(Stored items)
----

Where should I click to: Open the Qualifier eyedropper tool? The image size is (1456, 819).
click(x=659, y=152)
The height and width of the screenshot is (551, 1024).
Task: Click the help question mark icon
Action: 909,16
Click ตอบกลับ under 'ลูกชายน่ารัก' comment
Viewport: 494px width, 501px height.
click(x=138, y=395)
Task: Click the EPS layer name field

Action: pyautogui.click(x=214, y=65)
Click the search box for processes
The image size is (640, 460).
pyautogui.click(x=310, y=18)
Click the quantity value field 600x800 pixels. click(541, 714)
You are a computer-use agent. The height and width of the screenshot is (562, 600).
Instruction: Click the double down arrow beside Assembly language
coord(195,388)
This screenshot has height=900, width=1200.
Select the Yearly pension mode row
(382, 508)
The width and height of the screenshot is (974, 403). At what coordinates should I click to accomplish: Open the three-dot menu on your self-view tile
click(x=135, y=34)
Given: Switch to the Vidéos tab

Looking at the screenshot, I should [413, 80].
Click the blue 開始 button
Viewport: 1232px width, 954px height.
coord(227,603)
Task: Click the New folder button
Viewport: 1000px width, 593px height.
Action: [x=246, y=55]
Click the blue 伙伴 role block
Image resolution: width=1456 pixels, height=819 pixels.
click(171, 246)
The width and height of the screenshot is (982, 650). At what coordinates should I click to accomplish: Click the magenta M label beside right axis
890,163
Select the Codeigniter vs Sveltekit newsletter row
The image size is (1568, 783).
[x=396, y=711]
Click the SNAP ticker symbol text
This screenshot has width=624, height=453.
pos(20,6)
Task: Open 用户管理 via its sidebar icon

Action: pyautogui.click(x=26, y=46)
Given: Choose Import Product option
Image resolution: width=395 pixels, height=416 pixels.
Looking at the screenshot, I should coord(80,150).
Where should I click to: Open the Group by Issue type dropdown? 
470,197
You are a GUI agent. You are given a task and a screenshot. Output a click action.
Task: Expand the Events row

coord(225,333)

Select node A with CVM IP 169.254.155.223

----

Exactly the lines from the one containing "Task: Expand the Events row" through the final line above, and only those, should be given again.

Task: Expand the Events row

coord(225,333)

Select node A with CVM IP 169.254.155.223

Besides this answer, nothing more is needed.